═══ Texte source ═══

Mais nous devons tirer une raison d’espérer de cela. En fait, notre nature profonde est plus forte que celle du diable et il ne parvient pas à stabiliser sa volonté de chaos car, dès qu’il nous laisse la bride sur le cou, nous tendons vers le bien. Le mal n’est pas suffisamment puissant au bien en nous pour l’empêcher de prendre le pas et de faire aller ce monde un peu mieux. C’est pour cela qu’il doit sans cesse intervenir pour provoquer des catastrophes et mettre en avant des volontés négatives afin d’empêcher le bien de s’affirmer.
Le dire est bien, mais le comprendre intimement serait mieux.
C’est pourquoi, chaque fois que quelque chose de positif est menacé, nous devons en prendre conscience et agir pour protéger le positif sans nous laisser manipuler par le négatif. Et cela se vérifie dans tous les domaines.

═══ Contenu des données ═══

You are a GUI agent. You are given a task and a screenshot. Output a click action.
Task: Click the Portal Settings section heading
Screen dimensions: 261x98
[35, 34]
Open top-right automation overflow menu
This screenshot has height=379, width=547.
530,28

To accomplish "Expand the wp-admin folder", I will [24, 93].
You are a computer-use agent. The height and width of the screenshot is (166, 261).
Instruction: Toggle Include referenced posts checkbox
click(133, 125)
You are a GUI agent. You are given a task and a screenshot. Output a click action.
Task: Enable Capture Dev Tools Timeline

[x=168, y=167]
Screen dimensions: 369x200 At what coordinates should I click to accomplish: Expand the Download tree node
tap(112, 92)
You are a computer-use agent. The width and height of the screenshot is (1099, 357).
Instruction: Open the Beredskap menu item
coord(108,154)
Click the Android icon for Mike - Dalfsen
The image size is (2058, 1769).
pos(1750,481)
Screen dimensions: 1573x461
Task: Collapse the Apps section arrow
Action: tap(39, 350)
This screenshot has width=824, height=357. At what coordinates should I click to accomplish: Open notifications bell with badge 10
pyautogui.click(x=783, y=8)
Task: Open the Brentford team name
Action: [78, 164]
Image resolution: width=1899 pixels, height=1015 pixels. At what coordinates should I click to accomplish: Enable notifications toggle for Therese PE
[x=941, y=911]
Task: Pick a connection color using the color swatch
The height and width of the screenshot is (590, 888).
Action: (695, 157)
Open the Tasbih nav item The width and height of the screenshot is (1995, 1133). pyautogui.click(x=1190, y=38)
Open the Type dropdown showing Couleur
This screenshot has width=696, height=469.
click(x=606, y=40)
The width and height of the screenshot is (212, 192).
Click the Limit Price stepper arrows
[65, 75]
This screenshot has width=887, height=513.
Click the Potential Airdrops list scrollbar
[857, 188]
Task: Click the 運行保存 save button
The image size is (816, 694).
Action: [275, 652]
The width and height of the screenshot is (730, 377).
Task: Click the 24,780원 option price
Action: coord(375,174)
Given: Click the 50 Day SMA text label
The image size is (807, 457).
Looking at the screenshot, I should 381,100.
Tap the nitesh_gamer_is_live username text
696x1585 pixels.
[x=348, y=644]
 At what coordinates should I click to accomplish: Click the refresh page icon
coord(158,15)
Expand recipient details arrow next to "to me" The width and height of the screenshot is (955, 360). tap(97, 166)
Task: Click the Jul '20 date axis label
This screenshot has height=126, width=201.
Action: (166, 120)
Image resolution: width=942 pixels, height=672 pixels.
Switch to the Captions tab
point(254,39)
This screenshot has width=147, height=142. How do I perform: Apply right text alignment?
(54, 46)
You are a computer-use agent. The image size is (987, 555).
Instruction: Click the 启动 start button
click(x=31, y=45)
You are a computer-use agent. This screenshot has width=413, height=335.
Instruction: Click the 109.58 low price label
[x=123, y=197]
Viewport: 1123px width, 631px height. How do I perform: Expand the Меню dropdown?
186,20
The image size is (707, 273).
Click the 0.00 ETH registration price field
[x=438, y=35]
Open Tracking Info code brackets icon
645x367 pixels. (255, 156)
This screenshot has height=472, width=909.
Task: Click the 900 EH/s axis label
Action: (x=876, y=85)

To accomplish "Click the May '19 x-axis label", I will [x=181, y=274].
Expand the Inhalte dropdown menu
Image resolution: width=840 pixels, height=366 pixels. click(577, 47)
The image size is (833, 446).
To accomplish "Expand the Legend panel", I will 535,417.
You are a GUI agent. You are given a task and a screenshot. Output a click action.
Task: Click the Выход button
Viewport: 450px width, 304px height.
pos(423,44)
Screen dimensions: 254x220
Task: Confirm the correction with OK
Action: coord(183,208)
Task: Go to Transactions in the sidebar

═══

• Énoncé:
Recopiez le texte sur le bien et le mal de « Le dire est » à « tous les domaines. », en remplaçant « manipuler » par « tromper ».

• Réponse:
Le dire est bien, mais le comprendre intimement serait mieux.
C’est pourquoi, chaque fois que quelque chose de positif est menacé, nous devons en prendre conscience et agir pour protéger le positif sans nous laisser tromper par le négatif. Et cela se vérifie dans tous les domaines.